TEXT BLOCK:
Subject to the provisions of Condition 4(b)(iv), if, in respect of any London Business Day in the relevant Observation Period, the Calculation Agent (or such other party responsible for the calculation of the Rate of Interest, as specified in the Final Terms) determines that the SONIA reference rate is not available on the Relevant Screen Page or has not otherwise been published by the relevant authorised distributors, such SONIA reference rate shall be:

(x)          the Bank of England's Bank Rate (the "Bank of England Base Rate") prevailing at 5:00 p.m. (or, if earlier, close of business) on the relevant London Business Day; plus

(y)          the mean of the spread of the SONIA reference rate to the Bank of England Base Rate over the previous five London Business Days on which a SONIA reference rate has been published, excluding the highest spread (or, if there is more than one highest spread, one only of those highest spreads) and lowest spread (or, if there is more than one lowest spread, one only of those lowest spreads).

Subject to the provisions of Condition 4(b)(iv), if the Rate of Interest cannot be determined in accordance with paragraphs (x) and (y) by the Calculation Agent (or such other party responsible for the calculation of the Rate of Interest, as specified in the Final Terms), the Rate of Interest shall be:

(I)           that determined as at the Interest Determination Date for the last preceding Interest Accrual Period; or

(II)         if there is no such preceding Interest Determination Date, the sum of (A) 6.952 per cent. per annum and (B) 1.00 per cent. per annum, with such sum being converted from a semi-annual to a quarterly basis by the Calculation Agent (or such other party responsible for the calculation of the Rate of Interest, as specified in the applicable Final Terms) in accordance with the instructions of the Issuer, rounded to the nearest 0.001 per cent., with 0.0005 per cent. being rounded upwards (which instructions from the Issuer shall (in the absence of manifest error) be final and binding upon all parties).

TO BE DONE:
**1)** Do the following statements agree with the SONIA fallback provision? Answer yes or no for each, and quote the deciding words from the text. (a) The Bank of England Base Rate used is the one prevailing at 5:00 p.m. or, if earlier, close of business. (b) The mean spread is calculated over the previous ten London Business Days. (c) When rounding to the nearest 0.001 per cent., 0.0005 per cent. is rounded downwards.
**2)** According to the SONIA fallback provision, when would the Rate of Interest be the sum of 6.952 per cent. and 1.00 per cent. per annum rather than the rate from the last preceding Interest Accrual Period?

DATA SECTION:
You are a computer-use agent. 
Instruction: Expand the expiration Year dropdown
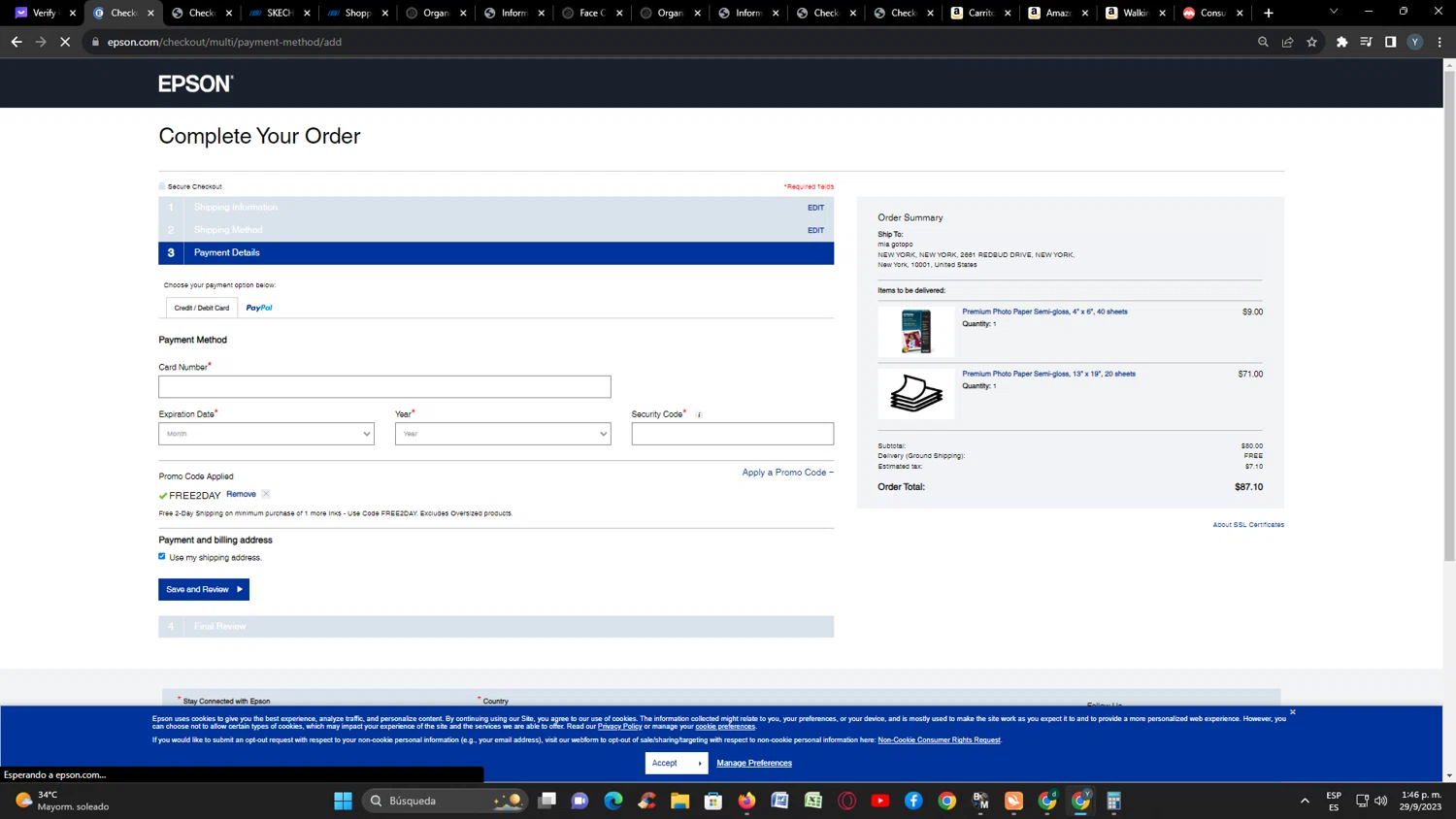(502, 434)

RESPONSES PER TASK:
**1)**
(a) Yes: "prevailing at 5:00 p.m. (or, if earlier, close of business) on the relevant London Business Day"
(b) No: "over the previous five London Business Days"
(c) No: "with 0.0005 per cent. being rounded upwards"

**2)** The fallback to either option applies only when the Rate of Interest "cannot be determined in accordance with paragraphs (x) and (y)." Between the two, the sum of 6.952 per cent. and 1.00 per cent. per annum is used only "if there is no such preceding Interest Determination Date." Otherwise, the rate determined for the last preceding Interest Accrual Period applies.